A ciascuno il “suo” Carso tra storia e natura anima dei triestini: martedì l’inserto in omaggio

Martedì in regalo il nuovo inserto dedicato alla settima delle dieci parole per l’anniversario

TRIESTE Martedì all’interno del Piccolo, i lettori troveranno l’inserto di sette pagine dedicato a “Carso”, la settima - dopo Bora, Caffè, Lingue, Bagni, Mule, Sardoni - delle dieci parole scelte per accompagnarci fino a dicembre, quando il giornale festeggerà i 140 anni dalla fondazione. Come sempre, gli articoli e le interviste sono corredati dalle immagini provenienti dalla Fototeca dei Civici Musei di Storia e Arte di Trieste, che raccontano le tante identità del Carso, un micromondo geografico, storico, letterario, naturalistico, un luogo di passeggiate e svago, oggi anche dei tragici attraversamenti dei migranti lungo la rotta balcanica, che riassume in sè le tante identità di Trieste e del suo territorio.

Il Carso da landa desolata ad altura boschiva. Proprio Il Piccolo, nel maggio 1895, annunciava la volontà degli Asburgo di rimboscare l’altopiano sopra la città, quel deserto di pietra affacciato sul mare che aveva colpito Massimiliano, dando avvio a uno dei più estesi e imponenti piani di piantumazione europei, con la messa a dimora nella landa carsica di quasi sessanta milioni di alberi.

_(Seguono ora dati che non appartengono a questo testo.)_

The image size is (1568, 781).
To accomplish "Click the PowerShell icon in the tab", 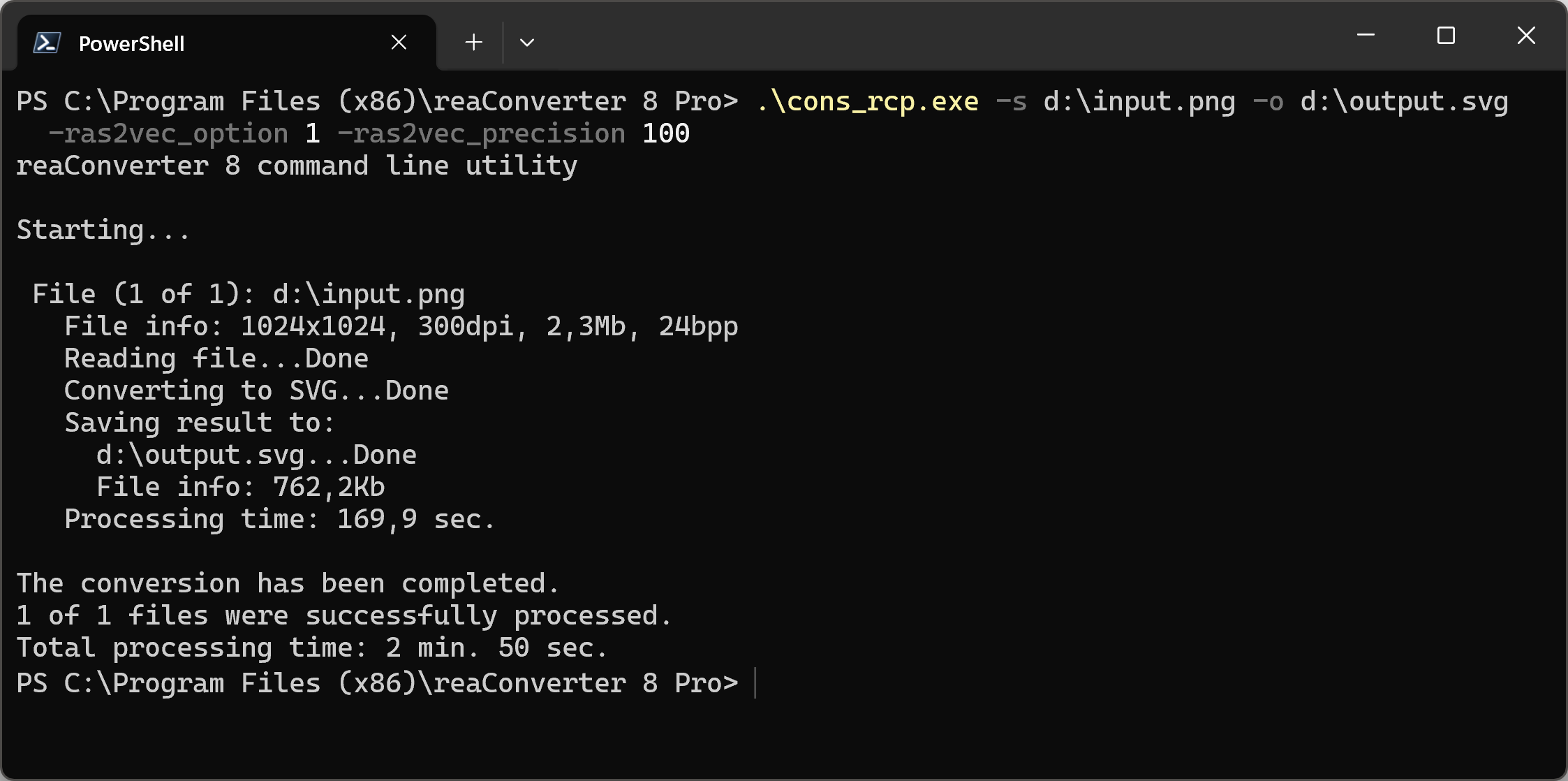I will pyautogui.click(x=47, y=43).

L’inserto si apre con il racconto dello scrittore-camminatore Luigi Nacci, autore che il Carso lo conosce bene, l’ha percorso il lungo e in largo e l’ha raccontato nei suoi libri. Ce n’è uno per ognuno di noi, spiega Nacci. Il Carso di Julius Kugy, “magazzino degli scarti della natura”, il Carso degli storici e degli appassionati delle rievocazioni, che lo percorrono alla ricerca delle testimonianze della tragedia della guerra e del sangue versato, il Carso dei naturalisti, dei “curiosi della natura”, degli escursionisti che ne studiano, e ammirano, le bellezze della flora e della fauna, il Carso dei triestini tutti, delle passeggiate con la famiglia, delle gite fuori porta, il Carso dei ragazzi che salgono in osmiza, degli sportivi che lo scelgono per pedalare lungo sterrati e ciclabili, per arrampicare, per esplorare le sue misteriose e affascinanti cavità.

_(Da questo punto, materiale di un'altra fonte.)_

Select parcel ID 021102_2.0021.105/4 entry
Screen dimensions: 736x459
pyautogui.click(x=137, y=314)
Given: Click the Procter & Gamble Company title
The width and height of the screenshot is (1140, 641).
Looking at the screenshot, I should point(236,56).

Il paginone centrale dell’inserto è dedicato al racconto del Carso come emerge da alcune significative pagine scelte dal lunghissimo sfoglio dei 140 anni. E scopriamo non poche curiosità: il Carso dei contrabbandieri di zucchero e caffè, il Carso di singolari gare sportive oggi scomparse, come quelle di pattinaggio su ghiaccio nel lago di Percedol, lanciate dall’Alpina delle Giulie, il Carso di tantefeste del folclore sloveno e delle nozze carsiche, una delle più significative tradizioni del territorio, che purtroppo in anni recenti ha sofferto del calo demografico e della mancanza di “vocazioni” matrimoniali.

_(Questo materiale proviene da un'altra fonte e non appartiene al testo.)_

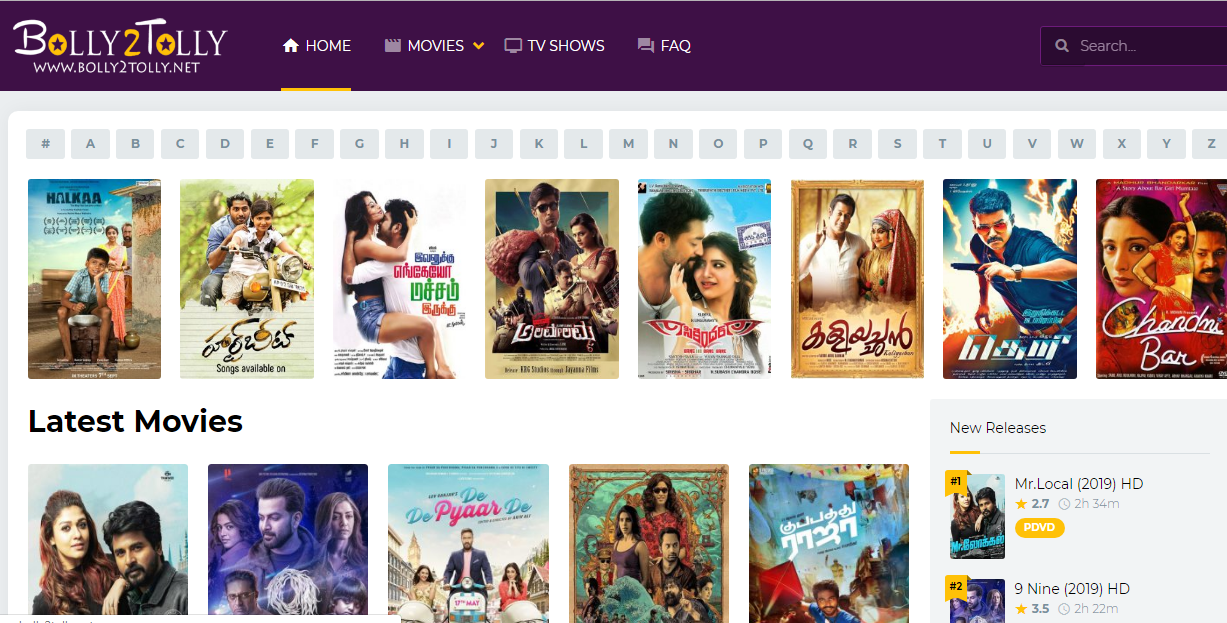Click the Bolly2Tolly site logo
The width and height of the screenshot is (1227, 623).
click(x=120, y=46)
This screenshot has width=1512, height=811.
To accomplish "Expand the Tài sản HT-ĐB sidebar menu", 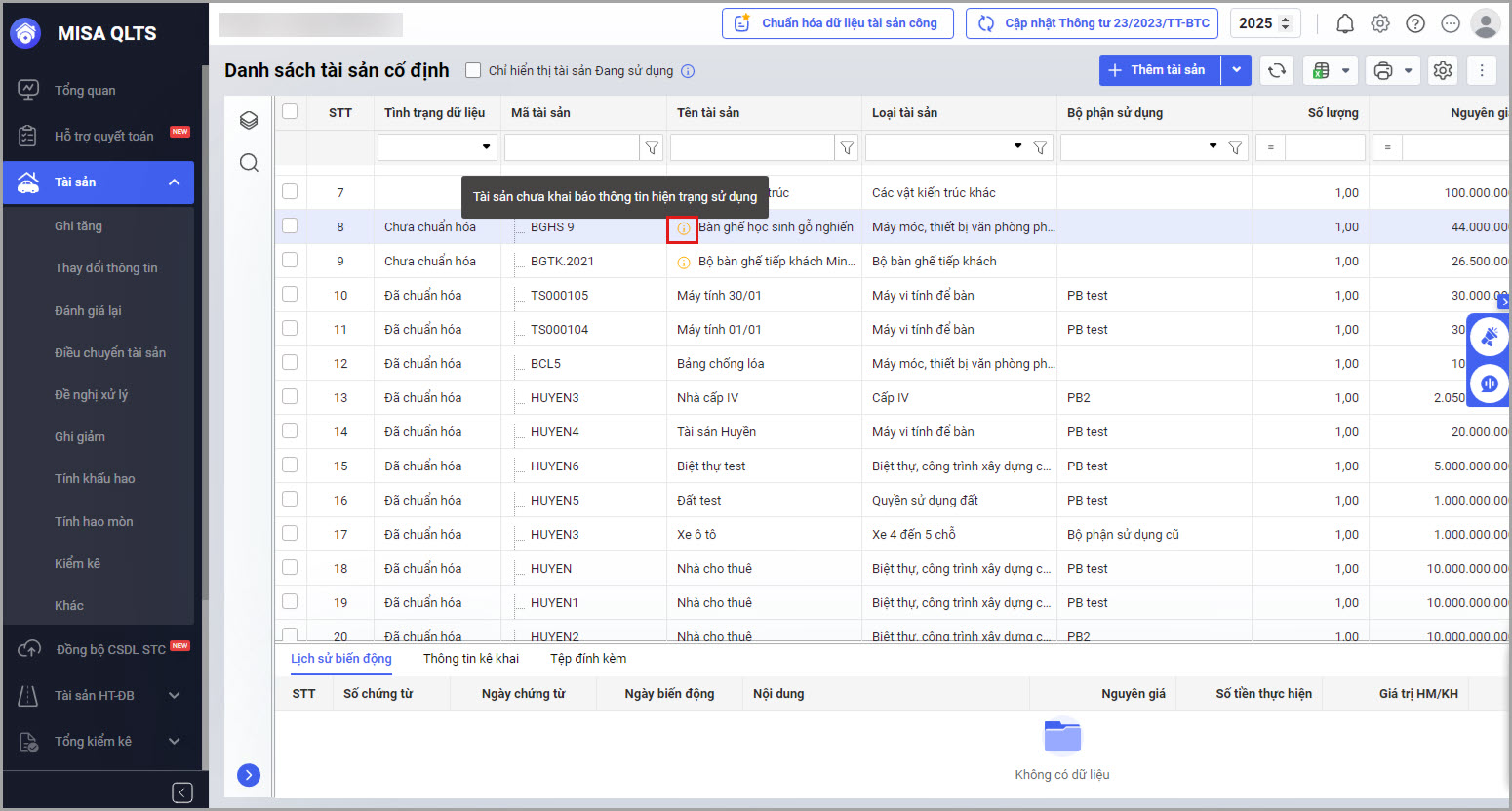I will 174,695.
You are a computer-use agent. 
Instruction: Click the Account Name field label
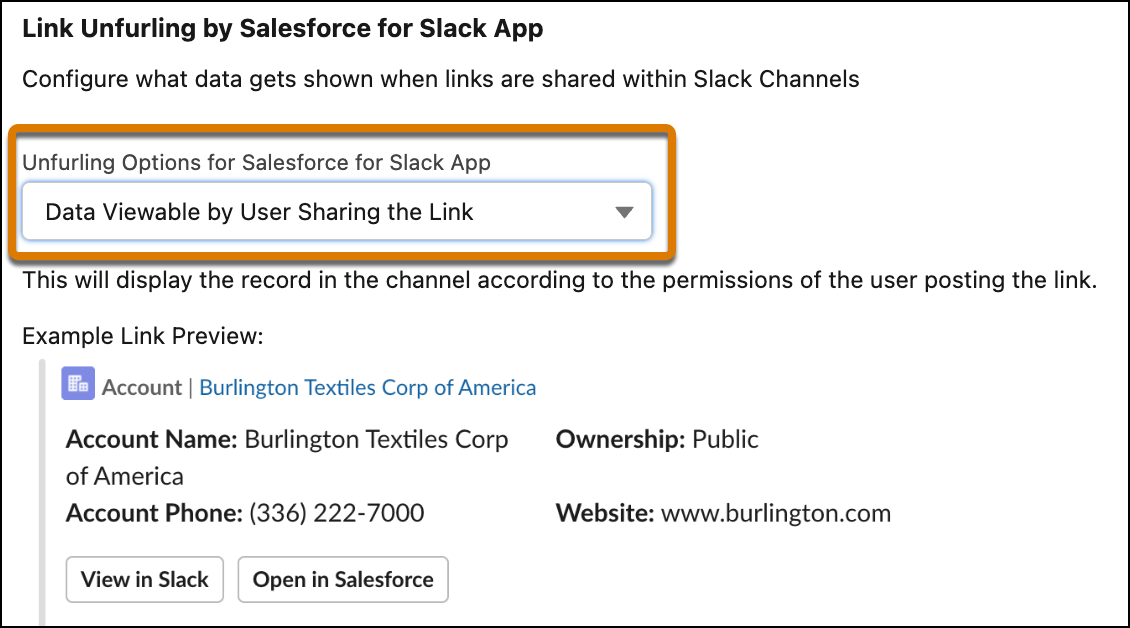(148, 439)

«Mi ritengo un fiume carsico: appaio e scompaio, nella mia vita artistica e di persona», dice l’attrice Emanuela Grimalda, amatissimo volto televisivo, che presto ritroveremo nella seconda stagione di “Volevo fare la rockstar”. Con lei, ci raccontano il “loro” Carso l’apicoltore Aleš Pernarčič, il geologo Luca Zini, il viticoltore Gregor Budin, la guida naturalistica Alice Sattolo.